Fans come to practice
In anticipation of the Blue Angels' grounding, throngs of aviation enthusiasts recently showed up at Pensacola's Naval Air Station to watch the pilots at work, CBS News reports. Their practice this week welcomed about 9,200 spectators, which is about twice as large as the crowd that usually shows up to watch them perform their impressive stunts. The March 28 practice may have been the last time the F-18s take to the skies – Department of Defense (DOD) officials are unsure of what their practice schedule will be over the next six months.

Money saving a priority
Though the Blue Angels' legions of fans may be disappointed by the move, it is a smart fiscal decision, DOD officials say. Grounding the fleet will save about $20 million over the next six months, and with the Navy tasked with slashing $4 billion, it could go a long way. Still, Navy veteran John Hunt said the decision will have a negative impact.

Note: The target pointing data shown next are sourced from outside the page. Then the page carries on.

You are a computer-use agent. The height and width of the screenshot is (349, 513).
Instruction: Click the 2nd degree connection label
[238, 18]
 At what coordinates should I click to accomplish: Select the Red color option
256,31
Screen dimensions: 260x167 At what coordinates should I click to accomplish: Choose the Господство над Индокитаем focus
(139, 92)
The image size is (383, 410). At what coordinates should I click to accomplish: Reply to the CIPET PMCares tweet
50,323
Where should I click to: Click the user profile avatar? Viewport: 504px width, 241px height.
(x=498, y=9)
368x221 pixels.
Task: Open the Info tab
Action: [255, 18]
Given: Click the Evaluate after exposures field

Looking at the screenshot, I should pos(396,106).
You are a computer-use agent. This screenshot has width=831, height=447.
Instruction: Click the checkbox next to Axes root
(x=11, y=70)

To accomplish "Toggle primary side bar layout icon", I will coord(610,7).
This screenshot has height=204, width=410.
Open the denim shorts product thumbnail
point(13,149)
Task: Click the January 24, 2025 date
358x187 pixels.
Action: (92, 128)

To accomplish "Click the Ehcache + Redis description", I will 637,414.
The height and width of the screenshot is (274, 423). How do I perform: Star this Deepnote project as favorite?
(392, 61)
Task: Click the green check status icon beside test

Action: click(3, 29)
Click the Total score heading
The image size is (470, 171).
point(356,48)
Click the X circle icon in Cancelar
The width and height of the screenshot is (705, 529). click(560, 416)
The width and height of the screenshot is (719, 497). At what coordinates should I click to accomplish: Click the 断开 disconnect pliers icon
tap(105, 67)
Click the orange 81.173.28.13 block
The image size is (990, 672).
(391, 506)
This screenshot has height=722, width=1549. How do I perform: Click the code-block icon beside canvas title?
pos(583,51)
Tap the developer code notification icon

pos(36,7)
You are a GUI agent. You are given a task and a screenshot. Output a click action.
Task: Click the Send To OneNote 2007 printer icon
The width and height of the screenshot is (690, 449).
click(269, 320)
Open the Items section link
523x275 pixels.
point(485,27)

"Major loss, major loss," he told CBS. "Especially to this area, and especially to the Navy. This is a recruiting tool."

Other planes grounded
The Blue Angels aren't the only fighter planes in the military to have their role reduced. According to USA Today, budget cuts have led the Armed Forces to suspend all military air shows for the time being – that includes the Air Force's famed Thunderbirds. It costs about $10 million for the Thunderbirds to be maintained, and given that defense is still the top priority among the military brass, shows and flyovers should be the first to go.

"As a strictly budget matter, these are low priority from a military perspective," he said. "Flyovers and air shows don't help you defend the nation," defense spending expert Todd Harrison told the publication.